Previous and Balance had 19752 (81.3%) and 1890 (7.8%) zero values respectively.

The target variable skews heavily towards no occurring 88.4% of the time.
We have to assume that the training data is representative of the whole dataset and query set.
Without the actual results of the query set all testing had to be done on the training set.

I found a lot of the rows and columns weren't that useful and ended up dropping them.
I consolidated the different types of unknown values.
I lastly converted the binary string columns to be binary storing 1s and 0s.
I found good performance with the rest as dummy variables as they all have a distance-based relationship for their values.

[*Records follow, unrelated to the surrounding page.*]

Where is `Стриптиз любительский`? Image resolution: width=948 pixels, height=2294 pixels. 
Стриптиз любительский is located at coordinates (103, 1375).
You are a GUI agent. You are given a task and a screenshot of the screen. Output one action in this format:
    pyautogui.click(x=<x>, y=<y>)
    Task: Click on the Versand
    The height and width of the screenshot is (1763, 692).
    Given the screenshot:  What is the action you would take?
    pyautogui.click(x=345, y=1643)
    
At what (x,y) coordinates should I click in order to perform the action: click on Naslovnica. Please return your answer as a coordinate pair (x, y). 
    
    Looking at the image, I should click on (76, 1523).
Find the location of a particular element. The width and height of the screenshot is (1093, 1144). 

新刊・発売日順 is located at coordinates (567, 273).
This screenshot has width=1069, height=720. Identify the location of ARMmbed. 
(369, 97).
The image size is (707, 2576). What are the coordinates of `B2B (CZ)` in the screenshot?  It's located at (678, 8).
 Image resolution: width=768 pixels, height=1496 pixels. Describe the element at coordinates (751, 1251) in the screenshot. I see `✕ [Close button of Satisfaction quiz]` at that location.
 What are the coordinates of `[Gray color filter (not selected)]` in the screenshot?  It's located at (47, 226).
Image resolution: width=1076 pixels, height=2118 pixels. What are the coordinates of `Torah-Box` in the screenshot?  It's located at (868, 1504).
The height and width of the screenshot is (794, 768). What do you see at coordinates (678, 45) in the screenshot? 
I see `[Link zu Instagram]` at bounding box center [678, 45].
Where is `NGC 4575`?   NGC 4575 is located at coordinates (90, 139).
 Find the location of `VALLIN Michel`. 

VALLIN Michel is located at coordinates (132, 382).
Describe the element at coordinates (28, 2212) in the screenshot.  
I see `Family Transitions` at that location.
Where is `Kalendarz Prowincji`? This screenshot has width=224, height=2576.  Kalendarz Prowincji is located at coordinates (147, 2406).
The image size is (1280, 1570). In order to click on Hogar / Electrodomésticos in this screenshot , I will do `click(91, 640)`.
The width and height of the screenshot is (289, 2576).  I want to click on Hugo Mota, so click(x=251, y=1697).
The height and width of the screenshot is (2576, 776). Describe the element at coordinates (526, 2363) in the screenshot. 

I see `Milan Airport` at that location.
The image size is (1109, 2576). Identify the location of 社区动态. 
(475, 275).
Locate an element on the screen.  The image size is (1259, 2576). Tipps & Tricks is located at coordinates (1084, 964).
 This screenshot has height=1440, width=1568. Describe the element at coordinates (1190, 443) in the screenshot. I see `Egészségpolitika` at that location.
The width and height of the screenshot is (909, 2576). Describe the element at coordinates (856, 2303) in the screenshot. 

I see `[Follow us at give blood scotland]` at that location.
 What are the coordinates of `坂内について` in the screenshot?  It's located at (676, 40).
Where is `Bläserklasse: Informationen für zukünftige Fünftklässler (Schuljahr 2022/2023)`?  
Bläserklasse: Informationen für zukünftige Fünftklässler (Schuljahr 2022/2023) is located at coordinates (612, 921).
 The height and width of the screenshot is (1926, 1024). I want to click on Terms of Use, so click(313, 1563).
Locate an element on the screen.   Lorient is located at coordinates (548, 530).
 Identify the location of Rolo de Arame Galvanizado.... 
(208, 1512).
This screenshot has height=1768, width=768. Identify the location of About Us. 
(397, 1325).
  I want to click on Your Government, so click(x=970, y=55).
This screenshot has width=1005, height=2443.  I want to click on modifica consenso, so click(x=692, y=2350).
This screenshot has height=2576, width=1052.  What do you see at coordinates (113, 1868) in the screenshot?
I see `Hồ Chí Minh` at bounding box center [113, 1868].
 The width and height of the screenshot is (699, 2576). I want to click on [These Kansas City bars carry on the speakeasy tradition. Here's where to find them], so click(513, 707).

I considered using more advanced techniques for cleaning that took into consideration the standard deviation and similar metrics. I decided against it due to my correlation findings. Most of the different formulas for detecting correlations found nothing between deposit and the other columns.
Using Phi k Correlation, I was able to see that month and campaign had the most influence by far on predicting the deposit value


### 2. Classifier
For the classifier I used sklearn's DecisionTreeClassifier.
After I had completed a quick clean of the data, I tested the data on variety of different classifiers provided by SKLearn and the decision tree solution gave consistently better results regardless of the split of data.

One of the biggest issues with decision tree's how easy they are to be overfitted. In our case I believed this to be not much of an issue as the data is so skewed (88.4%) towards no deposit.


### 3. Testing
For testing I used a train and test split of the training data.
I used a wide variety of ratios and seed values to ensure accuracy.